Now, let $u = x^6 \rightarrow du = 6x^5$ . We have $\displaystyle{\int \dfrac{x^5 dx}{x^6 \sqrt{x^6 - 1}} = \dfrac{1}{6}\int \dfrac{du}{u\sqrt{u-1}}}$

Letting $z = \sqrt{u-1} \rightarrow u = z^2 + 1 \rightarrow du = 2zdz$

$\begin{aligned} \int \dfrac{x^5 dx}{x^6 \sqrt{x^6 - 1}} &=& \dfrac{1}{6}\int \dfrac{du}{u\sqrt{u-1}}\\ &=& \dfrac{1}{6}\int \dfrac{2z \, dz}{(z^2 + 1)z}\\ &=& \dfrac{1}{3} \int \dfrac{dz}{z^2 + 1}\\ &=& \dfrac{1}{3} \tan^{-1} z + C\\ &=& \dfrac{1}{3} \tan^{-1} \sqrt{x^6 - 1} + C \end{aligned}$

Now, $F(1) = 0$ gives $C = 0$ meaning $F(x) = \dfrac{1}{3} \tan^{-1} \sqrt{x^6 - 1}$ .

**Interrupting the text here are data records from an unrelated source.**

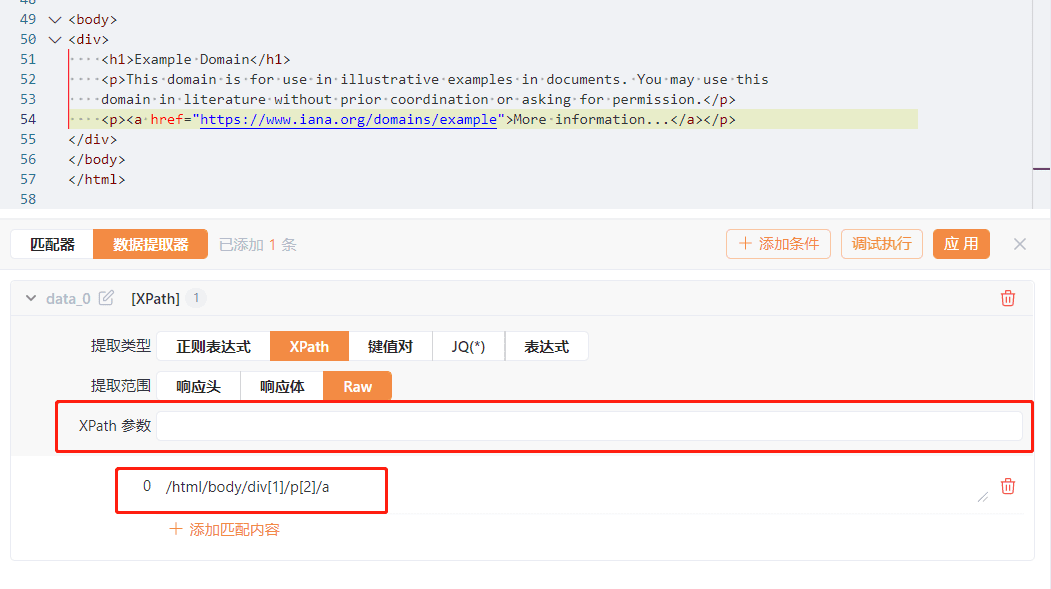Fold the body tag at line 49
Screen dimensions: 1051x589
(x=53, y=19)
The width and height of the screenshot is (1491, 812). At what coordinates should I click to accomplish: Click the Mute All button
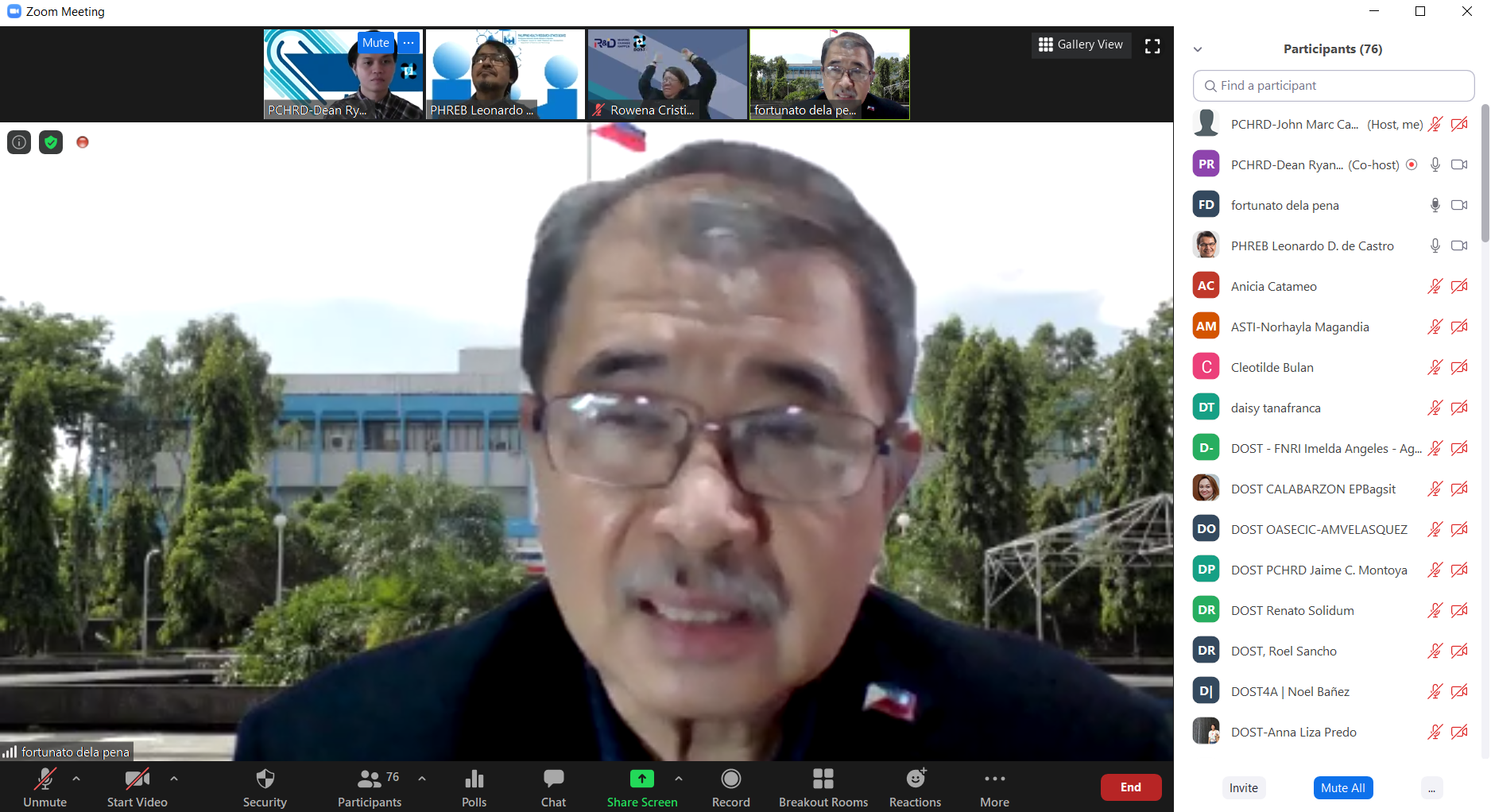pos(1342,787)
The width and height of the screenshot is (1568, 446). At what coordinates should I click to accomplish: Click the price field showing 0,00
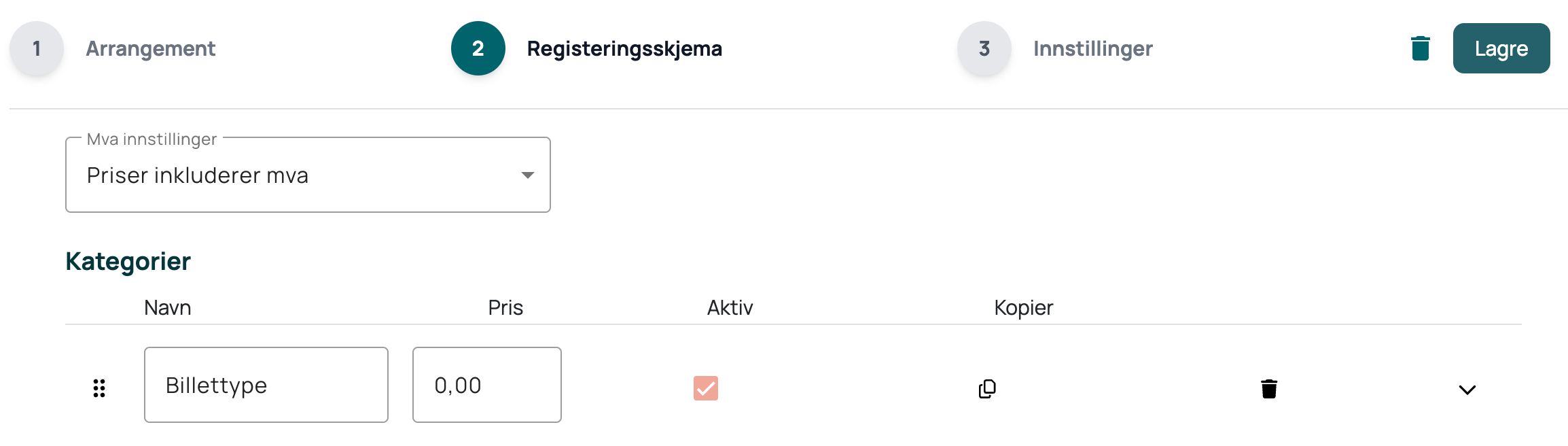(x=487, y=385)
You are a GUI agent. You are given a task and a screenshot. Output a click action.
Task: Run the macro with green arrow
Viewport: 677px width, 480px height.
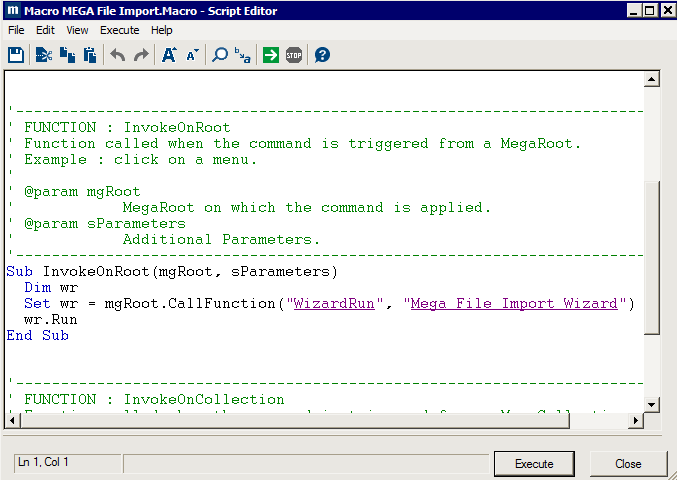tap(271, 55)
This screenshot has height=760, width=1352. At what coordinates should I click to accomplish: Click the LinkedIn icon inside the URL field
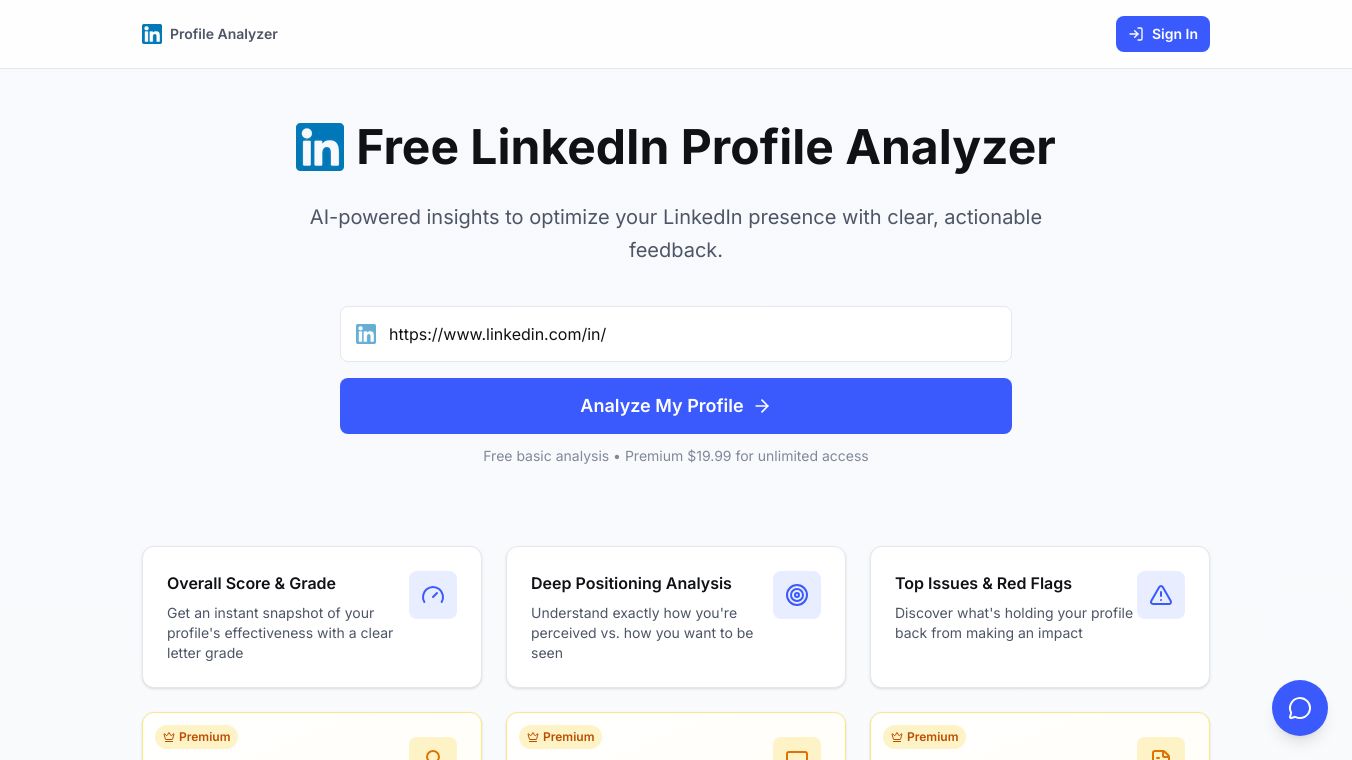click(x=366, y=334)
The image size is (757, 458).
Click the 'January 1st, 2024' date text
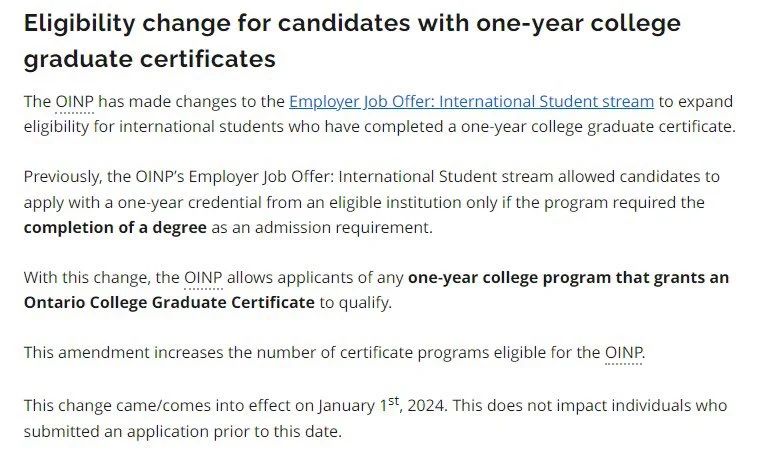click(381, 404)
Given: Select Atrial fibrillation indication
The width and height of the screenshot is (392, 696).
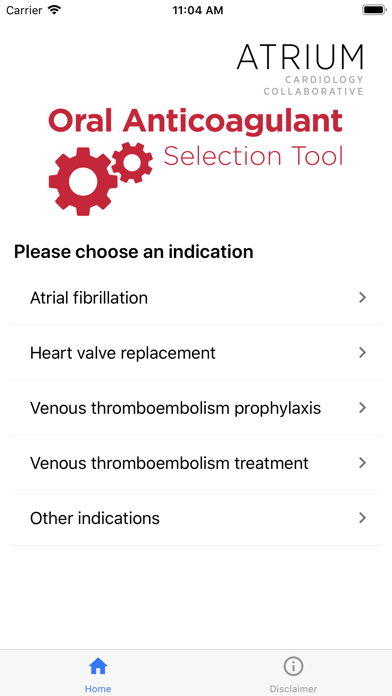Looking at the screenshot, I should [x=196, y=297].
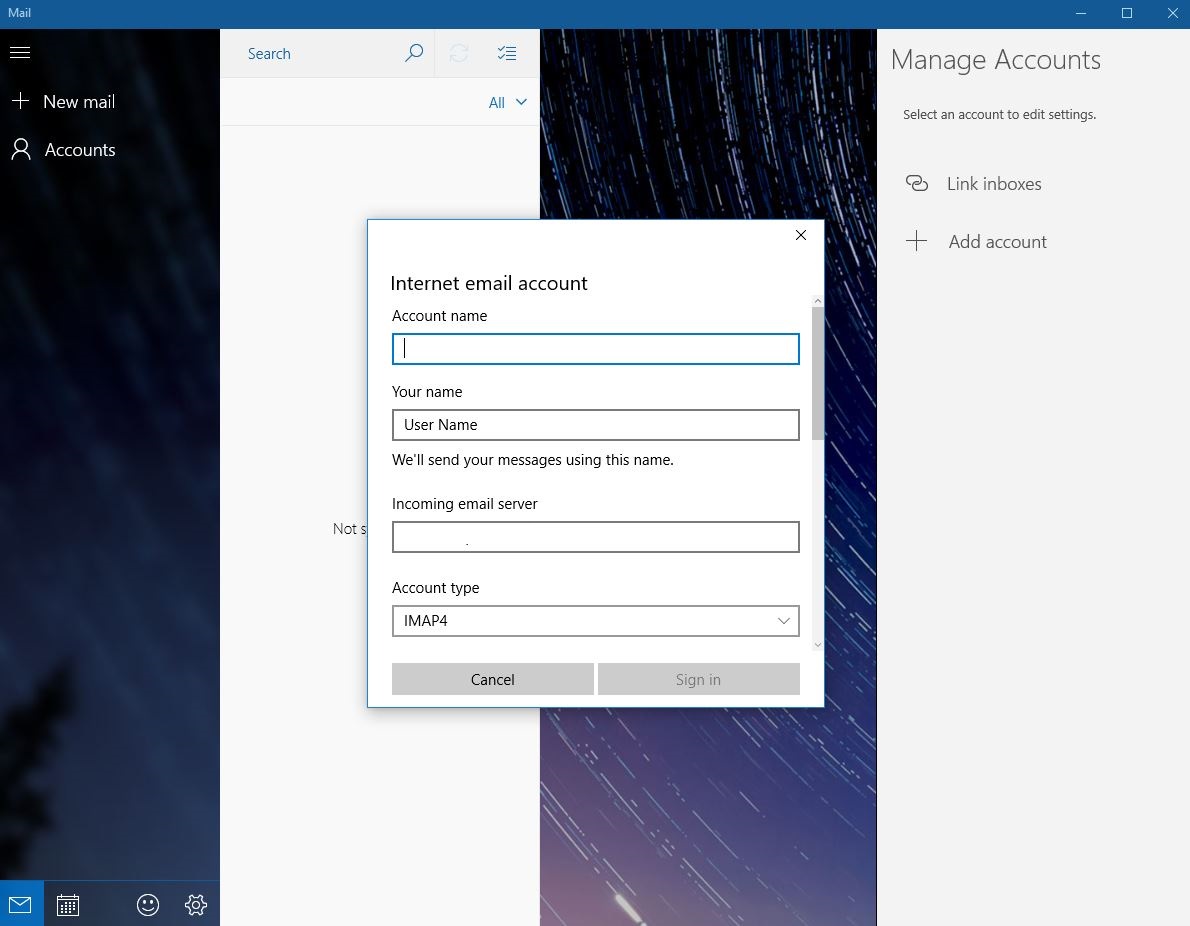The width and height of the screenshot is (1190, 926).
Task: Enter selection mode via checklist icon
Action: 507,54
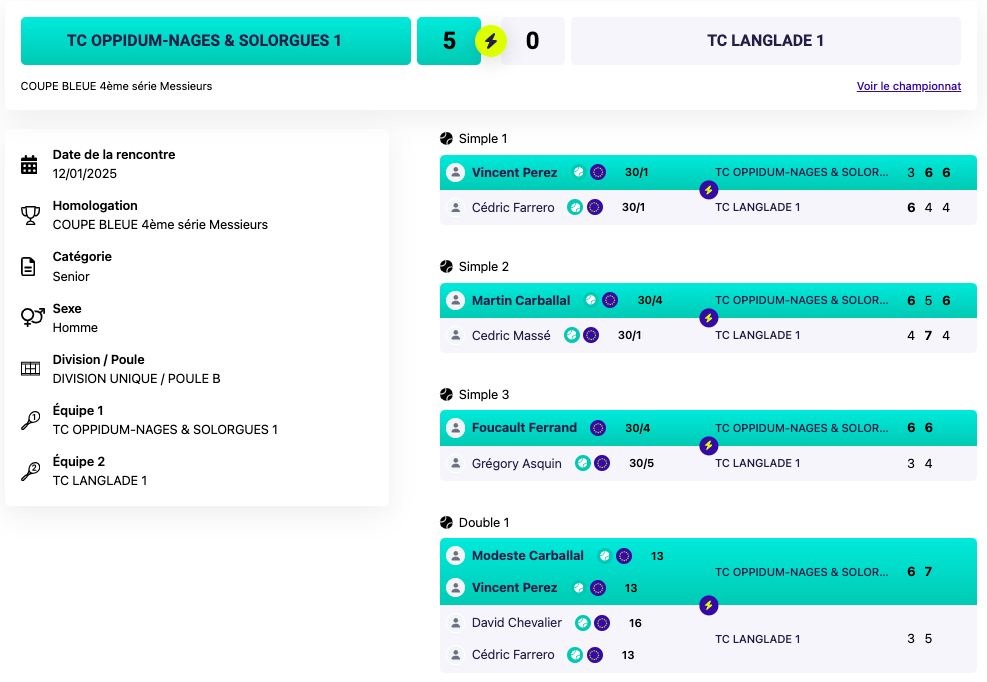Click racket icon beside Équipe 1
The height and width of the screenshot is (682, 987).
point(30,420)
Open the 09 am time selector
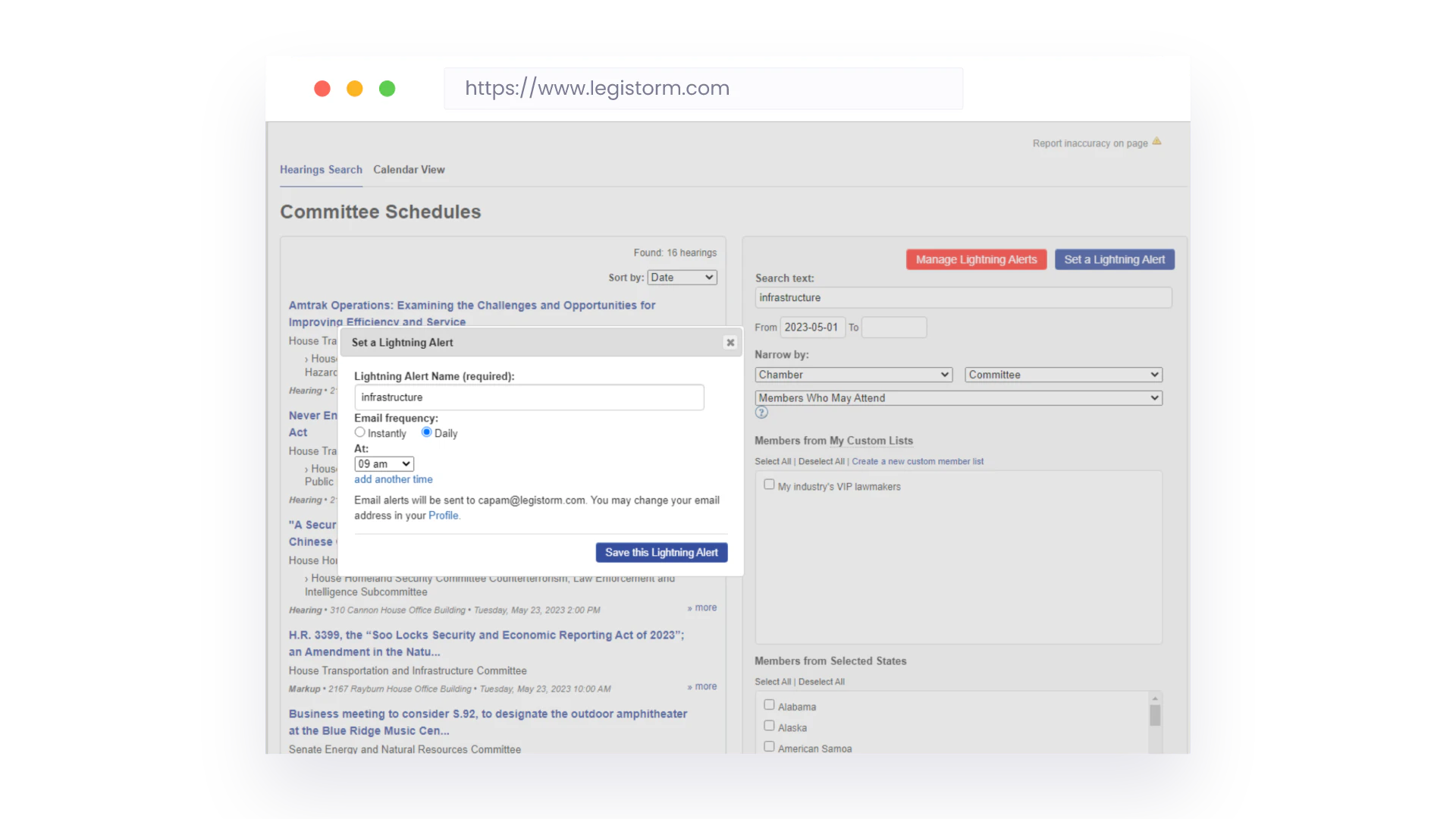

If we troubleshoot the problem, I think it should've been asked "Determine the value of $|n^3|$ for which $F(n) = \dfrac{\pi}{9}$ ". If that was the problem, then

$\begin{aligned} \dfrac{1}{3} \tan^{-1} \sqrt{n^6 - 1} &=& \dfrac{\pi}{9}\\ n^6 - 1 &=& 3\\ |n^3| &=& \boxed{2} \end{aligned}$